A subaltern position is usually a subordinate one. In subaltern studies, the subaltern is a woman, one who represents a group of people who have been denied agency and freedom. At every juncture of life, the voice of the subaltern woman is silenced and her relevance is questioned.
Gertrude Stein's Three Lives perfectly exemplifies the lives of women who occupy subaltern status within their society. The book is divided into the stories of three women, Anna, Melanctha, and Lena. All three women lead unsatisfying and depressing lives which eventually culminate in obscure deaths. Even in death, they are largely forgotten and marginalized.

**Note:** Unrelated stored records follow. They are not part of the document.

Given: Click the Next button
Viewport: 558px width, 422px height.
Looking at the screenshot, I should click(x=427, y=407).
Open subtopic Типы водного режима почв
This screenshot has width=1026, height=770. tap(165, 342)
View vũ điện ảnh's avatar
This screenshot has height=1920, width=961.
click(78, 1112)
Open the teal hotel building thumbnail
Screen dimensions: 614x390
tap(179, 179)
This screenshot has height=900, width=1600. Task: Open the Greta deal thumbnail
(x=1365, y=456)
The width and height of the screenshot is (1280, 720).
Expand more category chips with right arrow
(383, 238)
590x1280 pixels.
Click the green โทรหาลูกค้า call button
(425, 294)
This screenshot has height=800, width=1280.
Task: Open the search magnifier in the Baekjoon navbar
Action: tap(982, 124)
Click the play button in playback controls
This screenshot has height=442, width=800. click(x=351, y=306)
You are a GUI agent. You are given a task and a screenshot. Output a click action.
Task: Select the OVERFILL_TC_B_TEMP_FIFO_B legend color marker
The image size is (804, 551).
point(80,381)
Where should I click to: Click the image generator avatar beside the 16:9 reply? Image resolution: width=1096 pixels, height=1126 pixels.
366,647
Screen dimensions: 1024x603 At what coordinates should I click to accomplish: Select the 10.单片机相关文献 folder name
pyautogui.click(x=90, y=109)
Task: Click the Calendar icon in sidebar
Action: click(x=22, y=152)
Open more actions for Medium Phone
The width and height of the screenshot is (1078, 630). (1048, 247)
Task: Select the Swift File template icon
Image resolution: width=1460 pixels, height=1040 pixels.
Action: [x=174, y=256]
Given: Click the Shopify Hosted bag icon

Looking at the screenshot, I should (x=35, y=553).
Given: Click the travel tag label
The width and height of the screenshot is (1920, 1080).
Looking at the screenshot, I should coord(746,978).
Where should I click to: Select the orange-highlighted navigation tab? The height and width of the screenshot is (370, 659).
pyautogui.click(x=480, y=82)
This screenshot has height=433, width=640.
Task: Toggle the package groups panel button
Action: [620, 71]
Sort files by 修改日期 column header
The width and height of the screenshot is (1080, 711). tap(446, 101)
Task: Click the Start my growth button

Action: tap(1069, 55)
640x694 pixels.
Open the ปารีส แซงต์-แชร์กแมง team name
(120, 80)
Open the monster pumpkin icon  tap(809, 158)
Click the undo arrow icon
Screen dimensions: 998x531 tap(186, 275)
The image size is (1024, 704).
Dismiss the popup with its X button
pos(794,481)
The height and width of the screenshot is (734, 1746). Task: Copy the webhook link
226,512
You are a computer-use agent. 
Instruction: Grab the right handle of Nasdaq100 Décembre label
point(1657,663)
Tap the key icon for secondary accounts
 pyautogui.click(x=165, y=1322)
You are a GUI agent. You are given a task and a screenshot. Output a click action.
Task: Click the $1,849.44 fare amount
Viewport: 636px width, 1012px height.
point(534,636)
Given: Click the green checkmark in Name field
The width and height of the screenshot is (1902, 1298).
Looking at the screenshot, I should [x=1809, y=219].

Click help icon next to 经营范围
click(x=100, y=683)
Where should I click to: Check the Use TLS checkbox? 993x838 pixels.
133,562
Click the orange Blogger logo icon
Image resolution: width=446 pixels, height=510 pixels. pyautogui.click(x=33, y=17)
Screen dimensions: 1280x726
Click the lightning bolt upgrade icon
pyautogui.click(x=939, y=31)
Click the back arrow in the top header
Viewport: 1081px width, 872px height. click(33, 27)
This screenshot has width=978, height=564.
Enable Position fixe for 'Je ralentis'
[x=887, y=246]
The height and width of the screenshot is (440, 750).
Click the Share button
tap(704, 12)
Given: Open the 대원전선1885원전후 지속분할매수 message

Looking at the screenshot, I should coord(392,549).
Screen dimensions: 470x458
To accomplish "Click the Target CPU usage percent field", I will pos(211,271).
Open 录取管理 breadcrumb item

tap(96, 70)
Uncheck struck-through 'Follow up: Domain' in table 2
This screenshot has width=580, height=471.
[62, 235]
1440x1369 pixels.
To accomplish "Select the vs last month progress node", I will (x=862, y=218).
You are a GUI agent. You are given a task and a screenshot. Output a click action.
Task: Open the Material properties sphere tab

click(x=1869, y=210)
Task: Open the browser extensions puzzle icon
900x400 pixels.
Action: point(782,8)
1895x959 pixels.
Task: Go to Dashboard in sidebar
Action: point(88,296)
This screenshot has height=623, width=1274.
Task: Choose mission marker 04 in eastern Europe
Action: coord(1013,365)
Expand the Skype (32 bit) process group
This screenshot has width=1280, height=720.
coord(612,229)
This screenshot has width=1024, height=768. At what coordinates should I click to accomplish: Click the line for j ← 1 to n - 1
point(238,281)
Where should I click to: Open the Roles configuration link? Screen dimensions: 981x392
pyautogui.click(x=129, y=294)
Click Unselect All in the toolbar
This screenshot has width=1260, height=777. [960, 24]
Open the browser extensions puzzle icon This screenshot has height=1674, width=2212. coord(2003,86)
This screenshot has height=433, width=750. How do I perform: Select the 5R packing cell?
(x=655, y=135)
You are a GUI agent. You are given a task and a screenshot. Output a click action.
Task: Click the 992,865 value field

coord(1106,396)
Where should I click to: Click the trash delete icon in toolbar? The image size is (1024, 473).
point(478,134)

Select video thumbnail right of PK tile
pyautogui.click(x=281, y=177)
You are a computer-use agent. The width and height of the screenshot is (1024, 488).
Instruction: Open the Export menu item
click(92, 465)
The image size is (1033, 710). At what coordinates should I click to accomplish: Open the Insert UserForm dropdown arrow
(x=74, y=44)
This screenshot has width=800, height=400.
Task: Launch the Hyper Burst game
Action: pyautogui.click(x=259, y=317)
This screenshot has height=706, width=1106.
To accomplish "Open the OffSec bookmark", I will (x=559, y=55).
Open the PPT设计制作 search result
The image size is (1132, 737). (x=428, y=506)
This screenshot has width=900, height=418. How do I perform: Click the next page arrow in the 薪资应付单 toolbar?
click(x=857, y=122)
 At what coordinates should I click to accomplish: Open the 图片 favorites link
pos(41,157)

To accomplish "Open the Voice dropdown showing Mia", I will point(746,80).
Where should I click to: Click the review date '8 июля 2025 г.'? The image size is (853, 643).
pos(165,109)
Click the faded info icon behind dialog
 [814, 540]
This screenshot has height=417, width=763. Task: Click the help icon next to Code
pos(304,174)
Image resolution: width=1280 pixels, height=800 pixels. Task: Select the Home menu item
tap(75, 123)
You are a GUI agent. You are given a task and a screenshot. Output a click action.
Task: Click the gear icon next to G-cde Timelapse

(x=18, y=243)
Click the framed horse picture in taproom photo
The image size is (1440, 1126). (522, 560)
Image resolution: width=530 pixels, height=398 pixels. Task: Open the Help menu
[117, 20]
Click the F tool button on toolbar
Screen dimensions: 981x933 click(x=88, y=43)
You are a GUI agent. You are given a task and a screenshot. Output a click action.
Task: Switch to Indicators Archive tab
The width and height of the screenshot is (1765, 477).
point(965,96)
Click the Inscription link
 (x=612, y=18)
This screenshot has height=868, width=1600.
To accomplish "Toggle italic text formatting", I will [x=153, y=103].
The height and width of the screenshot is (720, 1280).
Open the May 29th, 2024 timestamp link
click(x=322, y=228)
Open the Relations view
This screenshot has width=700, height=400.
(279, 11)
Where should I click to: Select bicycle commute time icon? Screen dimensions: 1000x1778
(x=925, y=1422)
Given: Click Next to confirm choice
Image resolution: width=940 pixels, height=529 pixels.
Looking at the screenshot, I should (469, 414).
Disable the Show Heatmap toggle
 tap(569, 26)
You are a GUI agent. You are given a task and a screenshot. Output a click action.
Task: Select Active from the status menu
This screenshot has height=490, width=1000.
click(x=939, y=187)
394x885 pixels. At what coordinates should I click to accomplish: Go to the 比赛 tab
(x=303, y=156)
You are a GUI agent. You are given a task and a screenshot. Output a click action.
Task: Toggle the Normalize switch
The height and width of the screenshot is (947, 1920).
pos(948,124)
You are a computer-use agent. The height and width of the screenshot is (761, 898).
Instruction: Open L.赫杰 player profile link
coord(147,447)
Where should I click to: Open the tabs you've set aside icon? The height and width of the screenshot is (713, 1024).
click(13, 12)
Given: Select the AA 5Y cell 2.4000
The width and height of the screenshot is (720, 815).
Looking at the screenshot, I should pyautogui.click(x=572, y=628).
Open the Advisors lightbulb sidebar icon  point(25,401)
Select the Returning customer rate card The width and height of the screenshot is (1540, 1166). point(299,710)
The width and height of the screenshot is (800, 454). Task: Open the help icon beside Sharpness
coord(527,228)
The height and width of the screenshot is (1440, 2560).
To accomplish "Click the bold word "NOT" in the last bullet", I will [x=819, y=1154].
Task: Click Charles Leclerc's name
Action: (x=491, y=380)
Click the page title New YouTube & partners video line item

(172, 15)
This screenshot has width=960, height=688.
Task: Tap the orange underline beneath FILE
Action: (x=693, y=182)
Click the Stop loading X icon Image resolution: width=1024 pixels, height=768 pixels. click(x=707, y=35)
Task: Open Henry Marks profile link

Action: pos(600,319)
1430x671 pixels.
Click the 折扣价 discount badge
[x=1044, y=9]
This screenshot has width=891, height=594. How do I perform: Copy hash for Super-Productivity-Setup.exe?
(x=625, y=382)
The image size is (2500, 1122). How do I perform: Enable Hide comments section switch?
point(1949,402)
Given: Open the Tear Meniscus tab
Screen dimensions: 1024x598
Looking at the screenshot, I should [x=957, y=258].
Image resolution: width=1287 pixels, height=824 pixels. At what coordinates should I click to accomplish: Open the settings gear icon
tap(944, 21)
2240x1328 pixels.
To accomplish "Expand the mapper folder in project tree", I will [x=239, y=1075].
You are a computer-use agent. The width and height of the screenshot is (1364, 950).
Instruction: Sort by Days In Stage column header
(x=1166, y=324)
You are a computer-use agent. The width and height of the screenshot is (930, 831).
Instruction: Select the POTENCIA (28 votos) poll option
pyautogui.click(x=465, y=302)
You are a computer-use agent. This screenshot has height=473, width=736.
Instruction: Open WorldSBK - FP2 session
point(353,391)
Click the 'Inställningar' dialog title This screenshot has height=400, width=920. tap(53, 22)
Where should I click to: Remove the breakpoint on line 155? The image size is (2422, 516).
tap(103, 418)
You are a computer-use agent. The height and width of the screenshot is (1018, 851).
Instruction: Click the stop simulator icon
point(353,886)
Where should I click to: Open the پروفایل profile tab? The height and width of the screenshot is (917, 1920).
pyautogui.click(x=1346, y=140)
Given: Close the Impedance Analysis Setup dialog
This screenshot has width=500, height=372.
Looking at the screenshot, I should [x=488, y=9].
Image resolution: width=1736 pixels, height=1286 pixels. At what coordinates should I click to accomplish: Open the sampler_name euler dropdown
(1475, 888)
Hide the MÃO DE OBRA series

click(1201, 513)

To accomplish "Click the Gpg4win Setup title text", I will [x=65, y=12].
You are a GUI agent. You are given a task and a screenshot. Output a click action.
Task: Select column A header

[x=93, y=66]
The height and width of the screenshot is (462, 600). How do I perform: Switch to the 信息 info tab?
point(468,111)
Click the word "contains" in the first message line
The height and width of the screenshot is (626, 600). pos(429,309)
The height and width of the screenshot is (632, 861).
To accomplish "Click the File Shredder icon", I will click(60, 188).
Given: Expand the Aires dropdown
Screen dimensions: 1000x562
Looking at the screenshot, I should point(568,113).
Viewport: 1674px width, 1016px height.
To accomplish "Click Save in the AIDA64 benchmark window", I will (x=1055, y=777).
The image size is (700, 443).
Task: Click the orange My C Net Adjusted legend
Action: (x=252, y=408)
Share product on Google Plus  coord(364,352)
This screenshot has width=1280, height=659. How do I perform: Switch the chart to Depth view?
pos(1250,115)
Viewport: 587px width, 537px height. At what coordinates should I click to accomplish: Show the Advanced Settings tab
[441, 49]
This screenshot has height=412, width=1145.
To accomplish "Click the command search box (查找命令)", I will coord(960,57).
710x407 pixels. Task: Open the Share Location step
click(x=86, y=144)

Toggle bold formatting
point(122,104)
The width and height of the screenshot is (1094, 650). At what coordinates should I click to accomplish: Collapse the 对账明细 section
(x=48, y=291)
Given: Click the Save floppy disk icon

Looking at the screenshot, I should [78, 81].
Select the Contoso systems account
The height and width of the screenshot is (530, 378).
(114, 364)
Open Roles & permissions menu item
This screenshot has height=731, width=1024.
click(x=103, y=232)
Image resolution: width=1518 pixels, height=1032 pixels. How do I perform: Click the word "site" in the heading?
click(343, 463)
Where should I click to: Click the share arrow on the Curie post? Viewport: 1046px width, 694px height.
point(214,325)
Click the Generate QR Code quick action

Gertrude Stein, herself a modernist to the core, tells the stories of these women in often repetitive and stream-of-consciousness prose. Through her language, Stein highlights the theme of women's oppression in her stories. These stories tell of women who experience no improvements in their tragic lives; their marginalization is both complete and eternal, in life as well as in death. For example, the following is indicative of much of Stein's stylistic use of repetition throughout all three stories.
Melanctha Herbert was always seeking rest and quiet, and always she could only find new ways to be in trouble.
Melanctha Herbert was always seeking peace and quiet, and she could always only find new ways to get excited.
Melanctha always loved and wanted peace and gentleness and goodness and all her life for herself poor Melanctha could only find new ways to be in trouble.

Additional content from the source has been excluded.